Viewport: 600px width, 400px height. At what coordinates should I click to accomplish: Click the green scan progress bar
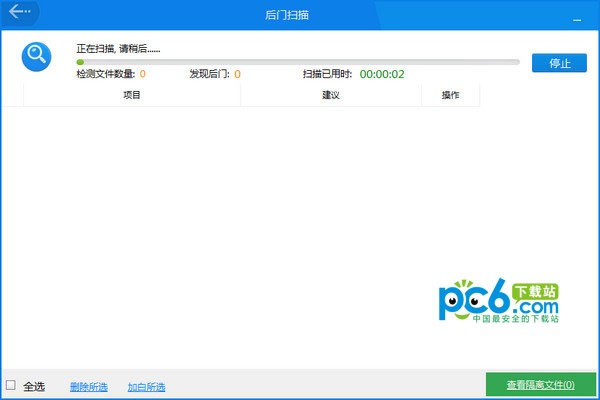click(298, 62)
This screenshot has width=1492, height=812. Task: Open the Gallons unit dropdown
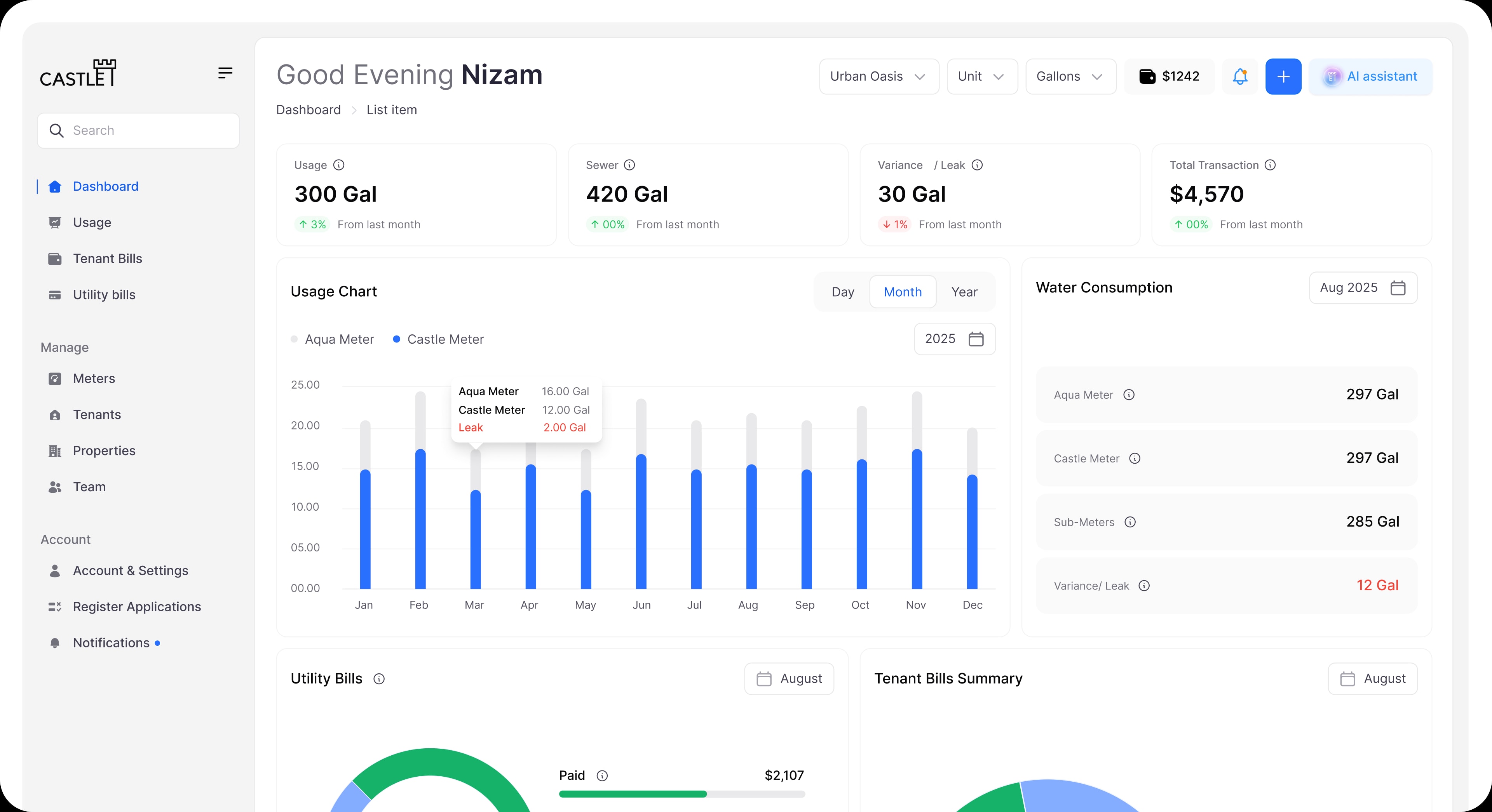point(1070,77)
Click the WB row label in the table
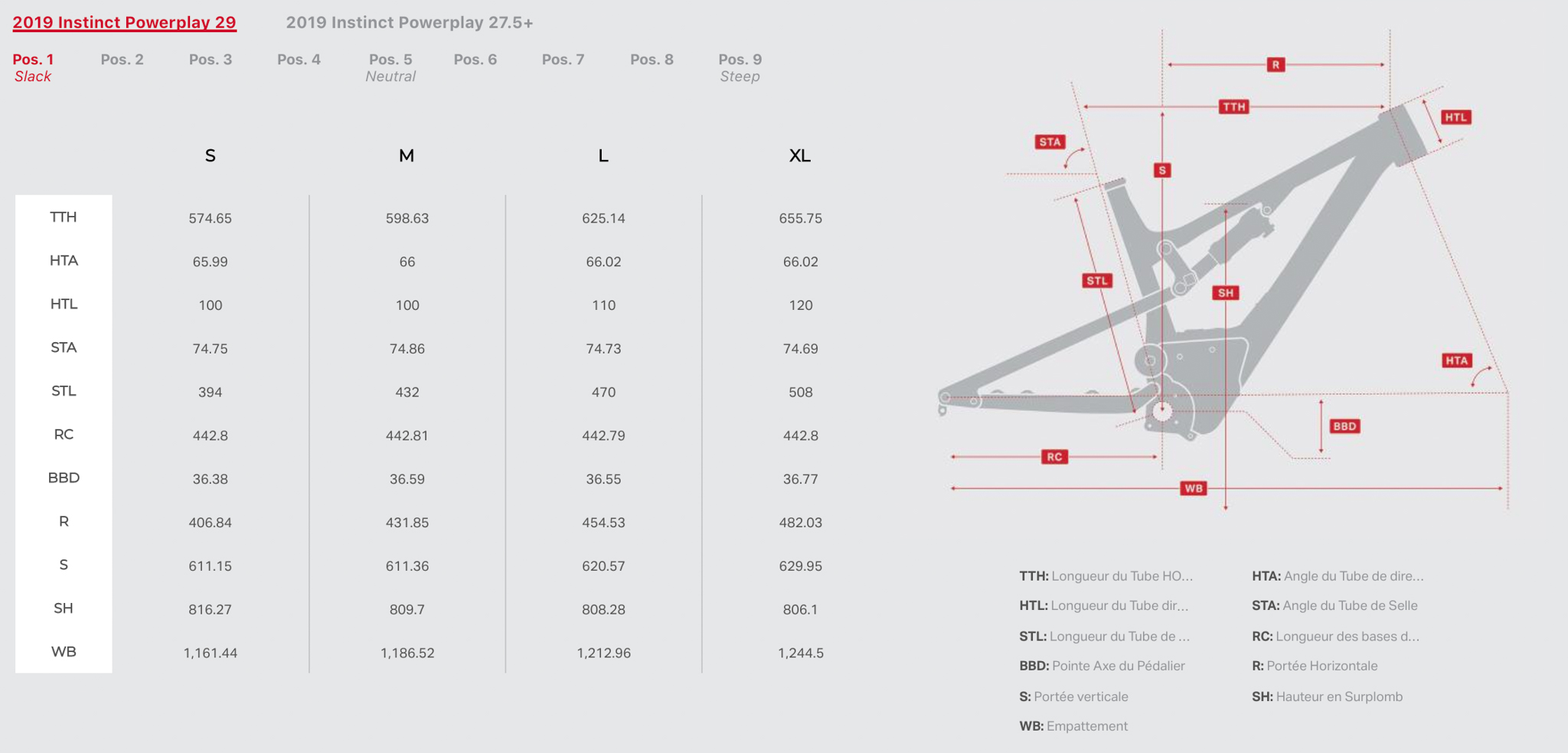 tap(64, 652)
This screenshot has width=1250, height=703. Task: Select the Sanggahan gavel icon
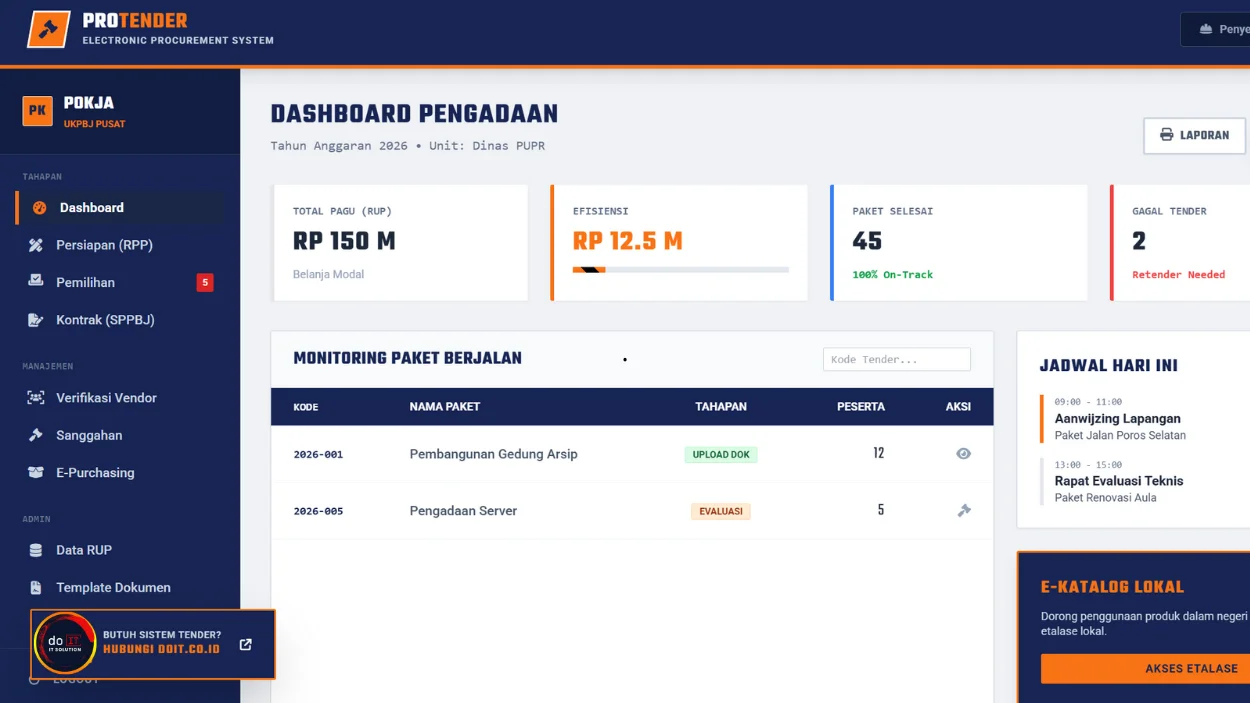[x=34, y=435]
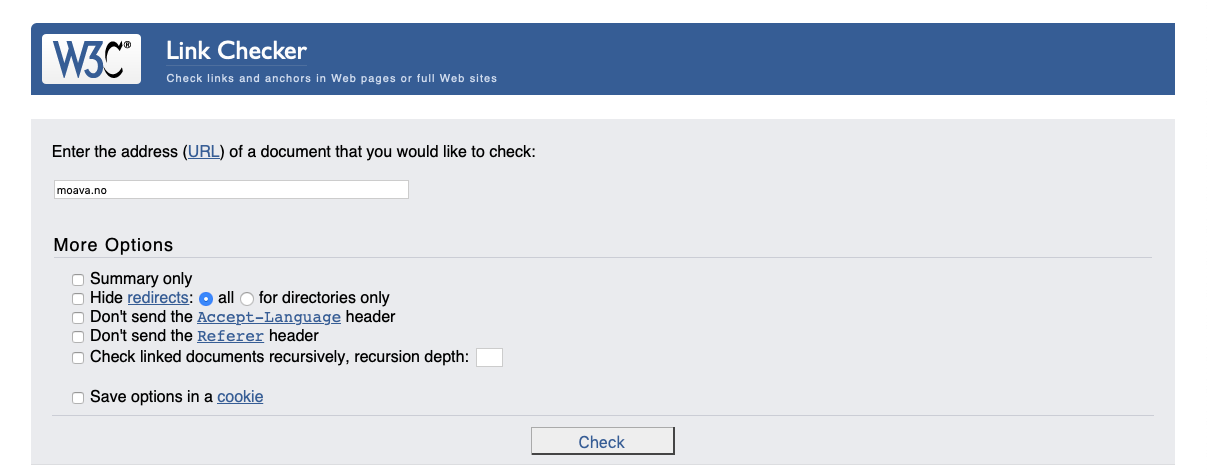The width and height of the screenshot is (1207, 476).
Task: Click the "Check links and anchors" tagline
Action: click(x=331, y=78)
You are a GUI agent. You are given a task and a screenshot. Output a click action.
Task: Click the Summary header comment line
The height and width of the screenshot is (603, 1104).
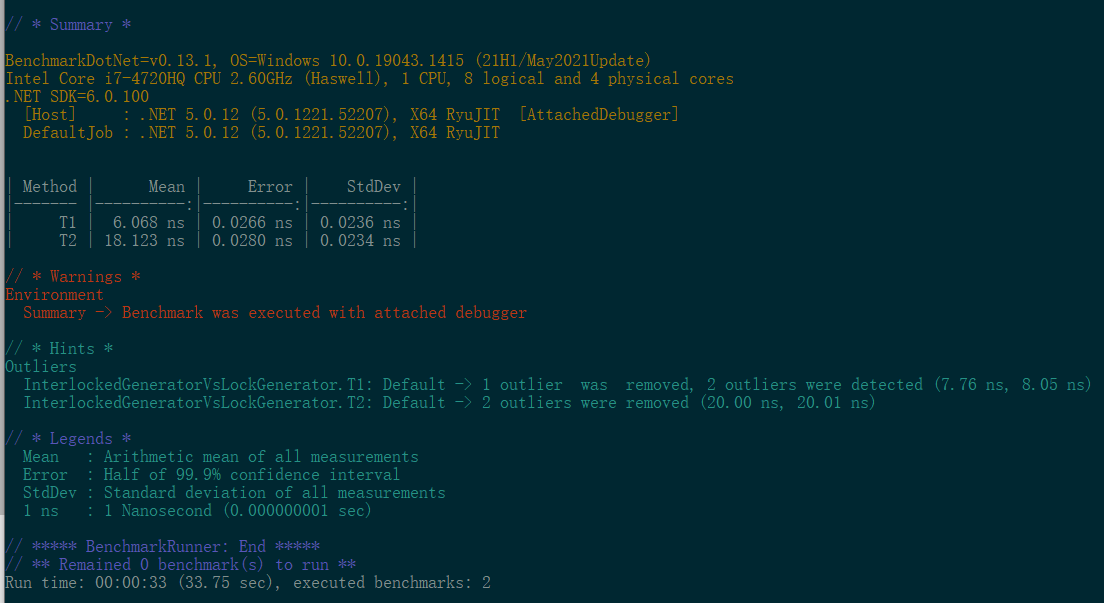[x=68, y=25]
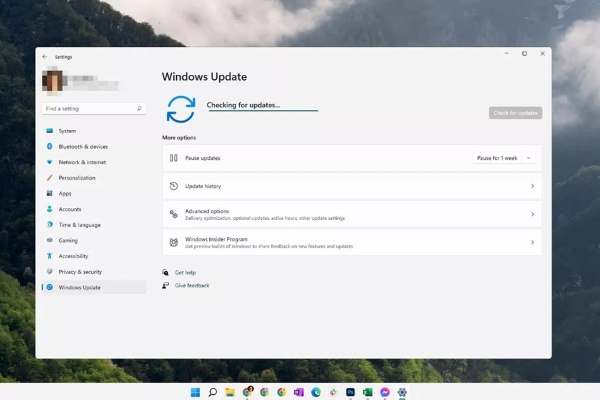Go to Personalization in the sidebar
The image size is (600, 400).
(77, 177)
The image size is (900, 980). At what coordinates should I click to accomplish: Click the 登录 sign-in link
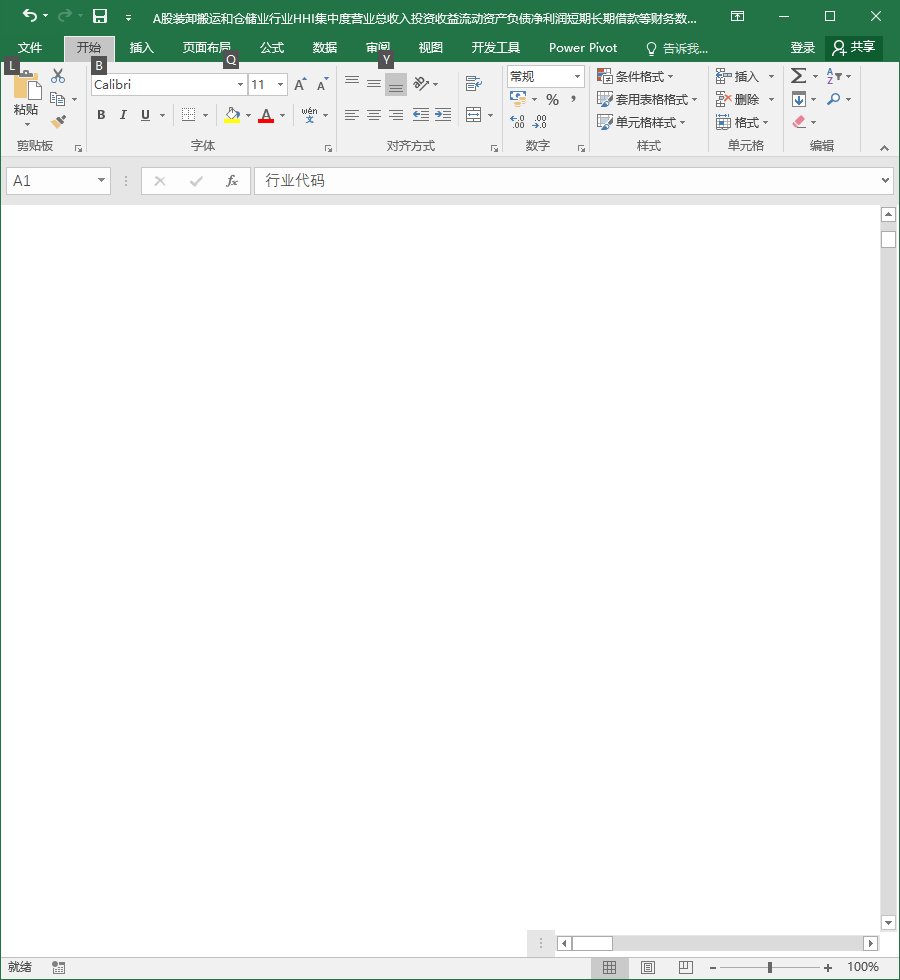click(802, 48)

Exercise objective → Everything from the line containing "This screenshot has width=1492, height=812." to the last line of the listing above is to be written out exactly, except the pictures, and nothing else.

Exercise output →
This screenshot has width=1492, height=812. Task: Open the Gallons unit dropdown
point(1070,77)
Click the WB row label in the table
 tap(64, 652)
This screenshot has width=1250, height=703. Task: Select the Sanggahan gavel icon
[x=34, y=435]
The width and height of the screenshot is (1207, 476).
Task: Click the "Check links and anchors" tagline
Action: click(x=331, y=78)
You are a GUI agent. You are given a task and a screenshot. Output a click action.
Task: Click the Summary header comment line
The height and width of the screenshot is (603, 1104).
[x=68, y=25]
Go to Personalization in the sidebar
The image size is (600, 400).
(77, 177)
The image size is (900, 980). At what coordinates should I click to accomplish: Click the 登录 sign-in link
click(802, 48)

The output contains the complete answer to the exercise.